Task details:
In every one of the records below, change "GUI agent" to "interface agent" and leave everything else the same.
## Start Dataset extract
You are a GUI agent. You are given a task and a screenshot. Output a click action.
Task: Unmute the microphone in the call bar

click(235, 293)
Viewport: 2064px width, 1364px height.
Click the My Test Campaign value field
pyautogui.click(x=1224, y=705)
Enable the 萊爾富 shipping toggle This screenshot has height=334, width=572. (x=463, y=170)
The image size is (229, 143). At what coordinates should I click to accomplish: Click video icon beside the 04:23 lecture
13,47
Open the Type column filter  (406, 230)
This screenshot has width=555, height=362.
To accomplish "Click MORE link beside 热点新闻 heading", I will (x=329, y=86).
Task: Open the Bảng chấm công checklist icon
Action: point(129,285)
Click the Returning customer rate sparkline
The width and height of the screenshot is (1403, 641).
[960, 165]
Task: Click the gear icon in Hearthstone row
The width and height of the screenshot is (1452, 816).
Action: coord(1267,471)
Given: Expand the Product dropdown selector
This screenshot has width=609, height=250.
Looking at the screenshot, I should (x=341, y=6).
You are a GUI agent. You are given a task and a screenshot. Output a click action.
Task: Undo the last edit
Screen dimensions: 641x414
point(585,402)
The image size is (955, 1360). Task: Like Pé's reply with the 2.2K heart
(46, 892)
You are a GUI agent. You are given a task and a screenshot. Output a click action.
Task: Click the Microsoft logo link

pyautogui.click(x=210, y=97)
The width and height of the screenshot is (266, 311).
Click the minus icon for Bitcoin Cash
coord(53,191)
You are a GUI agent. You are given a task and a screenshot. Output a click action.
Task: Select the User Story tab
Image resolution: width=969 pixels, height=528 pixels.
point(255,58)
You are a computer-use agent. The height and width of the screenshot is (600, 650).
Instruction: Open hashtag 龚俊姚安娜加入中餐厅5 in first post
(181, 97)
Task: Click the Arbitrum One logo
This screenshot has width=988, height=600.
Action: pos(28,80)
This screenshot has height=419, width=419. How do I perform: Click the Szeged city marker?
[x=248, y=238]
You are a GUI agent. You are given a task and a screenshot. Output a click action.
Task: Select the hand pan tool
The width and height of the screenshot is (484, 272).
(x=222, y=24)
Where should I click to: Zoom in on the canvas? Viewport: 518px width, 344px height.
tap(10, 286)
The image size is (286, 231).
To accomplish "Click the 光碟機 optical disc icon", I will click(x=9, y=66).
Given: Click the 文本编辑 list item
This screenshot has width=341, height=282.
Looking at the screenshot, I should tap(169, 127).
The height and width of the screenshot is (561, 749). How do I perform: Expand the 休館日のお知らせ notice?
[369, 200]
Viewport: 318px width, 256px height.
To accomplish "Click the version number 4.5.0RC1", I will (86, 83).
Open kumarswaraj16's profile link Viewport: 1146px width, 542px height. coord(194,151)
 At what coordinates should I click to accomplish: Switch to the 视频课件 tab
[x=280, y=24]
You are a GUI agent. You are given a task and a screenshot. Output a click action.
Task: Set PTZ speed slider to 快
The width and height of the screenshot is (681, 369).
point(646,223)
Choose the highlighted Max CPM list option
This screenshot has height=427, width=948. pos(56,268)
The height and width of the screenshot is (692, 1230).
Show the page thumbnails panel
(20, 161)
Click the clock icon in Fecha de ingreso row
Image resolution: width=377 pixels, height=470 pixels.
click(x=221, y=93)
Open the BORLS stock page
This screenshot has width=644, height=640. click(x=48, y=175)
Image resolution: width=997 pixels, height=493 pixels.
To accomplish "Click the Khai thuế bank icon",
## End Dataset extract
Exercise output:
You are a interface agent. You are given a task and a screenshot. Output a click action.
Task: Unmute the microphone in the call bar

click(235, 293)
Viewport: 2064px width, 1364px height.
Click the My Test Campaign value field
pyautogui.click(x=1224, y=705)
Enable the 萊爾富 shipping toggle This screenshot has height=334, width=572. (x=463, y=170)
The image size is (229, 143). At what coordinates should I click to accomplish: Click video icon beside the 04:23 lecture
13,47
Open the Type column filter  (406, 230)
This screenshot has width=555, height=362.
To accomplish "Click MORE link beside 热点新闻 heading", I will (x=329, y=86).
Task: Open the Bảng chấm công checklist icon
Action: point(129,285)
Click the Returning customer rate sparkline
The width and height of the screenshot is (1403, 641).
[960, 165]
Task: Click the gear icon in Hearthstone row
The width and height of the screenshot is (1452, 816).
Action: coord(1267,471)
Given: Expand the Product dropdown selector
This screenshot has width=609, height=250.
Looking at the screenshot, I should (x=341, y=6).
You are a interface agent. You are given a task and a screenshot. Output a click action.
Task: Undo the last edit
Screen dimensions: 641x414
point(585,402)
The image size is (955, 1360). Task: Like Pé's reply with the 2.2K heart
(46, 892)
You are a interface agent. You are given a task and a screenshot. Output a click action.
Task: Click the Microsoft logo link

pyautogui.click(x=210, y=97)
The width and height of the screenshot is (266, 311).
Click the minus icon for Bitcoin Cash
coord(53,191)
You are a interface agent. You are given a task and a screenshot. Output a click action.
Task: Select the User Story tab
Image resolution: width=969 pixels, height=528 pixels.
point(255,58)
You are a computer-use agent. The height and width of the screenshot is (600, 650).
Instruction: Open hashtag 龚俊姚安娜加入中餐厅5 in first post
(181, 97)
Task: Click the Arbitrum One logo
This screenshot has width=988, height=600.
Action: pos(28,80)
This screenshot has height=419, width=419. How do I perform: Click the Szeged city marker?
[x=248, y=238]
You are a interface agent. You are given a task and a screenshot. Output a click action.
Task: Select the hand pan tool
The width and height of the screenshot is (484, 272).
(x=222, y=24)
Where should I click to: Zoom in on the canvas? Viewport: 518px width, 344px height.
tap(10, 286)
The image size is (286, 231).
To accomplish "Click the 光碟機 optical disc icon", I will click(x=9, y=66).
Given: Click the 文本编辑 list item
This screenshot has width=341, height=282.
Looking at the screenshot, I should tap(169, 127).
The height and width of the screenshot is (561, 749). How do I perform: Expand the 休館日のお知らせ notice?
[369, 200]
Viewport: 318px width, 256px height.
To accomplish "Click the version number 4.5.0RC1", I will (86, 83).
Open kumarswaraj16's profile link Viewport: 1146px width, 542px height. coord(194,151)
 At what coordinates should I click to accomplish: Switch to the 视频课件 tab
[x=280, y=24]
You are a interface agent. You are given a task and a screenshot. Output a click action.
Task: Set PTZ speed slider to 快
The width and height of the screenshot is (681, 369).
point(646,223)
Choose the highlighted Max CPM list option
This screenshot has height=427, width=948. pos(56,268)
The height and width of the screenshot is (692, 1230).
Show the page thumbnails panel
(20, 161)
Click the clock icon in Fecha de ingreso row
Image resolution: width=377 pixels, height=470 pixels.
click(x=221, y=93)
Open the BORLS stock page
This screenshot has width=644, height=640. click(x=48, y=175)
Image resolution: width=997 pixels, height=493 pixels.
To accomplish "Click the Khai thuế bank icon",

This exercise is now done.